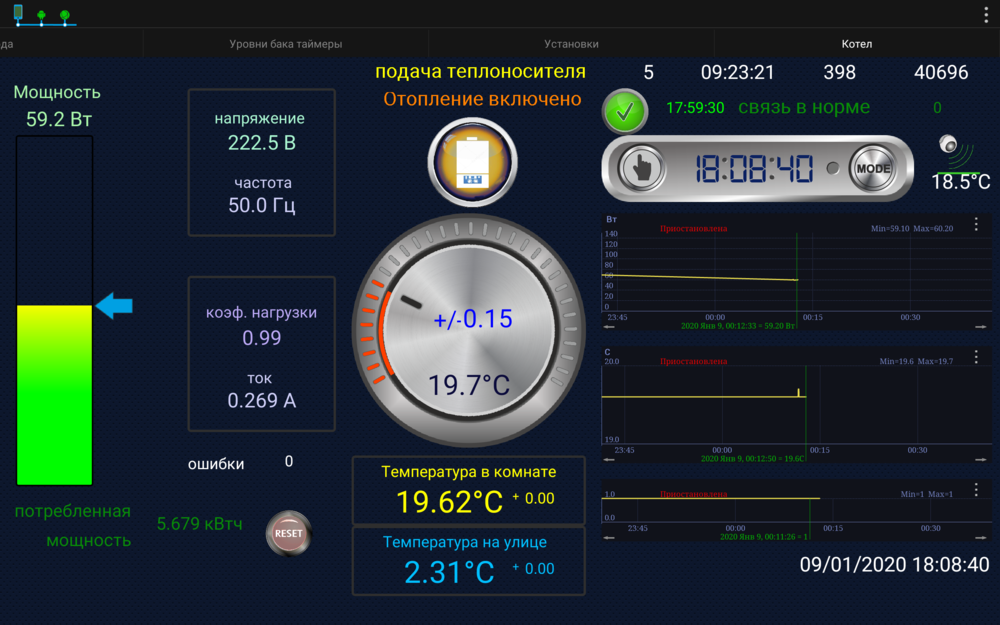Tap the hand pointer manual button
1000x625 pixels.
642,169
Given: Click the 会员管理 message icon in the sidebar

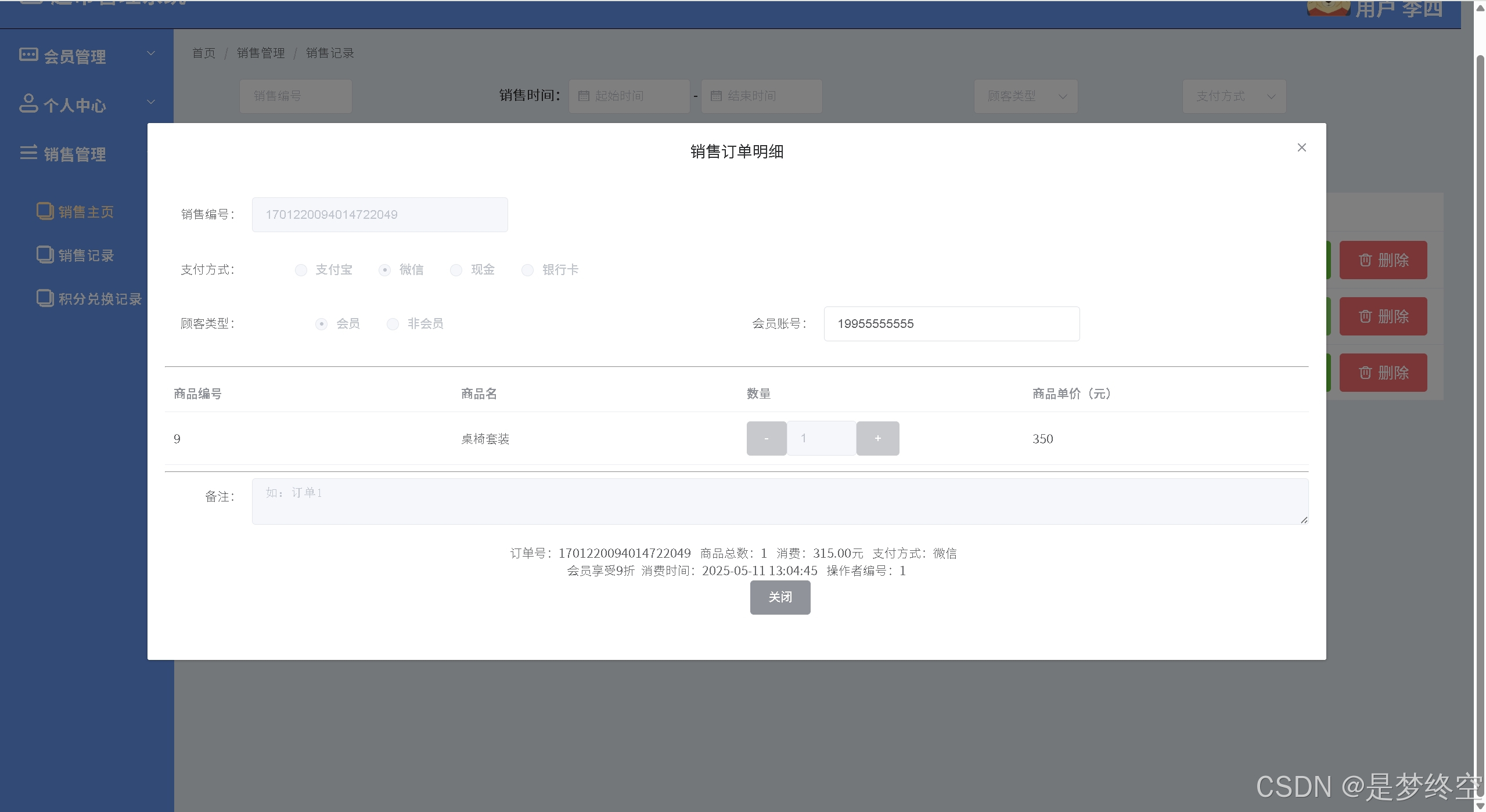Looking at the screenshot, I should [x=28, y=55].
━━━━━━━━
Goal of the exercise: Rewrite all of the rows above, changing "sidebar" to "navigation panel" and leaving everything else unchanged. Omit the pictures from your answer.

Expected answer:
Tap the hand pointer manual button
1000x625 pixels.
642,169
Given: Click the 会员管理 message icon in the navigation panel

Looking at the screenshot, I should [x=28, y=55].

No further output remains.